Posted this on another thread but it may be missed. So sorry if you see it twice. Wish I had seen one like it earlier. It would have saved me a lot of headaches with these knot blanks. It is a way to get the stock inserts, in the blank, with almost no problems with blow outs when drilling. I pre drill the insert before I glue it in the blank. Here is what I do with brass stock. It has eliminated 99% of my blowout problems.  It will work with any type of inserts the example is just brass because the other thread was about brass.   

Did you ever think about making a jig to hold your brass and pre-drill it before you insert it in the blank? Also drill the brass with your bit before you put it in the jig. This makes the hole fairly close to the final size. The jig then holds the brass stock and lets you turn a round hole into an elongated hole.  This elongated hole is what the final blank needs.   

I took a hard maple blank. Drilled it with the same size bit the real pen blank will need. Then cut it like it was the final blank with the cut being at the exact angle the celtic knot will be cut. Drill the brass stock with the proper bit flat-wise and you have that round hole. Then set the brass in the saw slot. Center the brass stock in the jig making sure the hole is in the center. Place  one drop of CA to hold the brass in the slot if loose. Drill the blank again this time drilling the brass at the correct angle. When your take the brass back out you will have a elongated hole as the drill bit goes through the brass at the correct angle.  I cheated the other day and made my jig with three slots. I could create three brass stock inserts at a time with an elongated hole that was perfect for the celtic knot. Do just one at a time as you start out. 

Make sure you glue the stock in the final blank with the elongated hole in the right direction. I mark the top of the stock with a marker so I make sure I get the elongated hole in the right direction. I never cut all the way through the blank. Just 7/8's the way through. The slot holds the brass stock but the blank must be exactly square or the knot gets lopsided. 

Now I have two ways to drill a celtic knot blank. Like most I have cut and glued repeatedly and then try to drill the entire blank. Hard to hold your breath that long as slowly and carefully you drill a blank that you have spent ten hours working on. One slip, one misstep and you have scraps. 

You can pre-drill your brass stock as detailed above and most of the stress areas in the center of the blank will not have a solid brass mass that has to be drilled out. It will be a almost perfectly centered brass stock with a hole already where you need it. You need to drill it as normal but most of the danger areas are already drilled out as the brass stock is all got one hole in each. If you centered it properly your drilling is almost never a problem. Almost.
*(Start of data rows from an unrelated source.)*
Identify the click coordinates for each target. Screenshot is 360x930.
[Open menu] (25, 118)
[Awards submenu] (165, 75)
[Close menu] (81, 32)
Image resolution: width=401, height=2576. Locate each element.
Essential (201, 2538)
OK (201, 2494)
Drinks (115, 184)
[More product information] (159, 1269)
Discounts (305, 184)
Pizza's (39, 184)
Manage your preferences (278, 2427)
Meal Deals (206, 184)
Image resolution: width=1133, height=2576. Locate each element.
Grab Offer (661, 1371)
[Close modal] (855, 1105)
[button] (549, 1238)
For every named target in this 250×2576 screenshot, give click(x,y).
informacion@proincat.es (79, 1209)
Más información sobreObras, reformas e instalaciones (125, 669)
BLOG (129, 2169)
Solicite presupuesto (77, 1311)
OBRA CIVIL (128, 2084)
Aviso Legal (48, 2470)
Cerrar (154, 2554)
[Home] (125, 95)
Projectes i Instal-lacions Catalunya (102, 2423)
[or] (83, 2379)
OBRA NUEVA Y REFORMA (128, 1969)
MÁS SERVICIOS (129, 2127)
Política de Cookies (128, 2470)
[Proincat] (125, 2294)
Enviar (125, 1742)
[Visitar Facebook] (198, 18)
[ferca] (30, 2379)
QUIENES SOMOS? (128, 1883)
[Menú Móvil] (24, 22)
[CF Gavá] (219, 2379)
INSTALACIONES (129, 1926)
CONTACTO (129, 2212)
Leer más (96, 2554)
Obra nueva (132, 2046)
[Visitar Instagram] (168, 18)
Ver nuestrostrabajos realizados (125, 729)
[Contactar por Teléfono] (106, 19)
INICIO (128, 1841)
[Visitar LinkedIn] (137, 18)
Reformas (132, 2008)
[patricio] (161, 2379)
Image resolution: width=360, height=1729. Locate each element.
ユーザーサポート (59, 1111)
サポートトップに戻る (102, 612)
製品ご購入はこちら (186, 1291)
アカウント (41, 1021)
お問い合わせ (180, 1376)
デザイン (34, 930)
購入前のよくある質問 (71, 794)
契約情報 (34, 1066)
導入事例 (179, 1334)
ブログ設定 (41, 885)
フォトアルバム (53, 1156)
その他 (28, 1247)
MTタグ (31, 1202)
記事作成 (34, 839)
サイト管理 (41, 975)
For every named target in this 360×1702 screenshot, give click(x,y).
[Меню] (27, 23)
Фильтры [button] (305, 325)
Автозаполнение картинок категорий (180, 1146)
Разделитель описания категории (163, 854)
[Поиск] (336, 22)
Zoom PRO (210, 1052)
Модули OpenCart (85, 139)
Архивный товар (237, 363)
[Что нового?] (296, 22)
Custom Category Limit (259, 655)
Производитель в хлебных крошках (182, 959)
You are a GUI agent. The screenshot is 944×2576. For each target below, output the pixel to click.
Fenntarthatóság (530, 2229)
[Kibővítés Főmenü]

Now when I get real concerned I drill the final blank end to end before I start. The blank must be exactly square. Then as I cut and glue the brass stock I put a cork shim down the hole in the blank. It centers and holds the brass stock while the glue cures. It is easy to drill the cork stopper right back out and leaves no mess in the blank. Turn, cut, glue, remove the cork, chase with a drill bit  and repeat until done. Then just chase the blank hole one more time and you are ready to glue in the brass tubes.  

I know it is a lot of steps but it is simple if you just think outside of the box.


----------



## snyiper (Jan 22, 2010)

Those are some great Ideas, you may have saved me from inventing some new words!!!


----------